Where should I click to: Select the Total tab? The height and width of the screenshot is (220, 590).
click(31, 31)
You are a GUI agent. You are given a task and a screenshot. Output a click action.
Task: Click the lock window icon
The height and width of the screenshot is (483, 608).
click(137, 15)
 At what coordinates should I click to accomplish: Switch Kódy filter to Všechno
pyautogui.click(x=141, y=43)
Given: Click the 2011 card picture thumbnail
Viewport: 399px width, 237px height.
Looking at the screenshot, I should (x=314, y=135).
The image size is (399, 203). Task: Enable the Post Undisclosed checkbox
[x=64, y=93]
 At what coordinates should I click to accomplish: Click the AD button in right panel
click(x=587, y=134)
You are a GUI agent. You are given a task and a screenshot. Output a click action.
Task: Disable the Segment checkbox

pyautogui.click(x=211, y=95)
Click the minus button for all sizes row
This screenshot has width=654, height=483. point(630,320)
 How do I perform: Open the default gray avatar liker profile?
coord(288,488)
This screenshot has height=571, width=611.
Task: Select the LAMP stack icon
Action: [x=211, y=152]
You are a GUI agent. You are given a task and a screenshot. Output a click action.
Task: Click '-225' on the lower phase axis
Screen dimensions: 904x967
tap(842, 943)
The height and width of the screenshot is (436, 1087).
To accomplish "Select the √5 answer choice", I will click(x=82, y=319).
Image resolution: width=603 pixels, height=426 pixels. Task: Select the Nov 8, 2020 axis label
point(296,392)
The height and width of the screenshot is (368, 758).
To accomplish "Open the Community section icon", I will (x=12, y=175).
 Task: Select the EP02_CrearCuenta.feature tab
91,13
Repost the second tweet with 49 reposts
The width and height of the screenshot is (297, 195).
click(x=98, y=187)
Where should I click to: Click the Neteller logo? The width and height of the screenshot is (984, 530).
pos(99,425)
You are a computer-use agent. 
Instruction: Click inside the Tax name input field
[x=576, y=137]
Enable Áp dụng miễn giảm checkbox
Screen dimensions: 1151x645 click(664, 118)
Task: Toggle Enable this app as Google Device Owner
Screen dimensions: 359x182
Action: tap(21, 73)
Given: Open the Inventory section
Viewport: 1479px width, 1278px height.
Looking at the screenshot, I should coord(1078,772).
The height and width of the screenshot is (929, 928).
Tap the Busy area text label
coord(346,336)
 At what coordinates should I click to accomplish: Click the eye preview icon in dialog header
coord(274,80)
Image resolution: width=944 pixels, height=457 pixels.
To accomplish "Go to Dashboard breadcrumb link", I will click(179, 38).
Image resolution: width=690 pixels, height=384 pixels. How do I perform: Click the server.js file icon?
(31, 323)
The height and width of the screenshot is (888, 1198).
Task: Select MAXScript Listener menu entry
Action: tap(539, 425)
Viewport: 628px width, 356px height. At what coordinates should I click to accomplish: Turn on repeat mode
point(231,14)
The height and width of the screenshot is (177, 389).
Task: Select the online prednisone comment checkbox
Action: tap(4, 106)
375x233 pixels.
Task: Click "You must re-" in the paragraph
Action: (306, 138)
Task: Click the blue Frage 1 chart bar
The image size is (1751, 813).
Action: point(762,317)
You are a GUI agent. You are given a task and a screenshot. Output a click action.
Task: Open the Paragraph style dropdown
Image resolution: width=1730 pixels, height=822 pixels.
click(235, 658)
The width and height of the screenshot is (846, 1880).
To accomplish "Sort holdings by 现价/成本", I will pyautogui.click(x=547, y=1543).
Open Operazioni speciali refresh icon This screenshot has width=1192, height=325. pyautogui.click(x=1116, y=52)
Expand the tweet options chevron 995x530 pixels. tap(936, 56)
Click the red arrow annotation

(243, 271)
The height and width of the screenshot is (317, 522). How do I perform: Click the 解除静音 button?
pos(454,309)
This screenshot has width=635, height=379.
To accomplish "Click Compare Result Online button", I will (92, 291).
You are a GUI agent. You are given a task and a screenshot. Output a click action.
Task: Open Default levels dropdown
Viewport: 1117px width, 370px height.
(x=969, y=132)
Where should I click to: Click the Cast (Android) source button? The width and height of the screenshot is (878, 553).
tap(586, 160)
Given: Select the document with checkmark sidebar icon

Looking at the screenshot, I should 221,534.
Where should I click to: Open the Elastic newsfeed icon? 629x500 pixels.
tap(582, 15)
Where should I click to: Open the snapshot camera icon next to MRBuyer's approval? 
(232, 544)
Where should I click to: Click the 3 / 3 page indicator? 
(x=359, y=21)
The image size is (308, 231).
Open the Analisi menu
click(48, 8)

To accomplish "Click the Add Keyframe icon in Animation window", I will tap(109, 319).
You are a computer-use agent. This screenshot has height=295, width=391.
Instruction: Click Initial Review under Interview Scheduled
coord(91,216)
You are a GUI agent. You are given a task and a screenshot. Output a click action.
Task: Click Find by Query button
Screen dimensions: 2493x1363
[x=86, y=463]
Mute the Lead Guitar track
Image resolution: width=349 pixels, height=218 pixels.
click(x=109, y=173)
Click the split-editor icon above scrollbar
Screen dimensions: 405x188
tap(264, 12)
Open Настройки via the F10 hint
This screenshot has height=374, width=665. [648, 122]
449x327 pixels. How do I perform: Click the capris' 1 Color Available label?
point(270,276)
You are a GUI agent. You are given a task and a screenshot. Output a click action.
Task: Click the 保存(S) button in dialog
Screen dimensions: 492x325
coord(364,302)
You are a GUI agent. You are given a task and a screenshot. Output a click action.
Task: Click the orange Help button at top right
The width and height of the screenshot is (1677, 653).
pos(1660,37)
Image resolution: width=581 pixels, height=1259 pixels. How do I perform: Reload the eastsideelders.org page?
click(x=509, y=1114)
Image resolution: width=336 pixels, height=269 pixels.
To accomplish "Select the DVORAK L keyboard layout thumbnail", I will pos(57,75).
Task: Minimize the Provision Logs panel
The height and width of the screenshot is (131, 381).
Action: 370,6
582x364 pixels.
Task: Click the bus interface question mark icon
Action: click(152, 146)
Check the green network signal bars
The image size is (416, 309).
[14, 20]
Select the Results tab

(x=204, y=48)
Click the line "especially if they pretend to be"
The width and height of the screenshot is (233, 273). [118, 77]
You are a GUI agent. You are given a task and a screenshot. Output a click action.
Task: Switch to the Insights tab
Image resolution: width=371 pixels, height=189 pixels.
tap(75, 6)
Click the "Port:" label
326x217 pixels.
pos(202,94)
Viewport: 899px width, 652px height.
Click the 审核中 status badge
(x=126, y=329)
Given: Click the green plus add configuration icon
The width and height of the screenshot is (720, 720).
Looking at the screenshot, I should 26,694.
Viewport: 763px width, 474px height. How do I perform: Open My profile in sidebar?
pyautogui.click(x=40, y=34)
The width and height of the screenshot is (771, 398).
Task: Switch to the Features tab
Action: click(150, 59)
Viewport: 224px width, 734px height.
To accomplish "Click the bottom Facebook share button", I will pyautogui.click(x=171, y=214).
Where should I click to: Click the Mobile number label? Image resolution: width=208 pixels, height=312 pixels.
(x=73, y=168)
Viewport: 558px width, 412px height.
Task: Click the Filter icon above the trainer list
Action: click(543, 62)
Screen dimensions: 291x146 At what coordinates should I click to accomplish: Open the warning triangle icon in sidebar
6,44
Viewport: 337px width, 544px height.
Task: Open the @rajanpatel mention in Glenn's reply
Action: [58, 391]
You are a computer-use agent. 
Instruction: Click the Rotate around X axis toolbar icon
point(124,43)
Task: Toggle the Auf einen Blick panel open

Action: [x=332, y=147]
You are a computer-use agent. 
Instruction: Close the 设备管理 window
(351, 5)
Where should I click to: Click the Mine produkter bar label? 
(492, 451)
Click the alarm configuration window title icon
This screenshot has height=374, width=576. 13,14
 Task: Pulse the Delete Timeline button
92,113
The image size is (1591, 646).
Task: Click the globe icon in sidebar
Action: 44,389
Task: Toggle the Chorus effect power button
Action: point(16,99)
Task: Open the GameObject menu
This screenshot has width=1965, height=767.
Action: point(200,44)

════════════════════

| Task brief |
Could you repeat exactly the lines above from the line with "Expand the tweet" up to and including the line with "Task: Click Find by Query button", and only those?

| Answer section |
Expand the tweet options chevron 995x530 pixels. tap(936, 56)
Click the red arrow annotation

(243, 271)
The height and width of the screenshot is (317, 522). How do I perform: Click the 解除静音 button?
pos(454,309)
This screenshot has width=635, height=379.
To accomplish "Click Compare Result Online button", I will (92, 291).
You are a GUI agent. You are given a task and a screenshot. Output a click action.
Task: Open Default levels dropdown
Viewport: 1117px width, 370px height.
(x=969, y=132)
Where should I click to: Click the Cast (Android) source button? The width and height of the screenshot is (878, 553).
tap(586, 160)
Given: Select the document with checkmark sidebar icon

Looking at the screenshot, I should 221,534.
Where should I click to: Open the Elastic newsfeed icon? 629x500 pixels.
tap(582, 15)
Where should I click to: Open the snapshot camera icon next to MRBuyer's approval? 
(232, 544)
Where should I click to: Click the 3 / 3 page indicator? 
(x=359, y=21)
The image size is (308, 231).
Open the Analisi menu
click(48, 8)

To accomplish "Click the Add Keyframe icon in Animation window", I will tap(109, 319).
You are a computer-use agent. This screenshot has height=295, width=391.
Instruction: Click Initial Review under Interview Scheduled
coord(91,216)
You are a GUI agent. You are given a task and a screenshot. Output a click action.
Task: Click Find by Query button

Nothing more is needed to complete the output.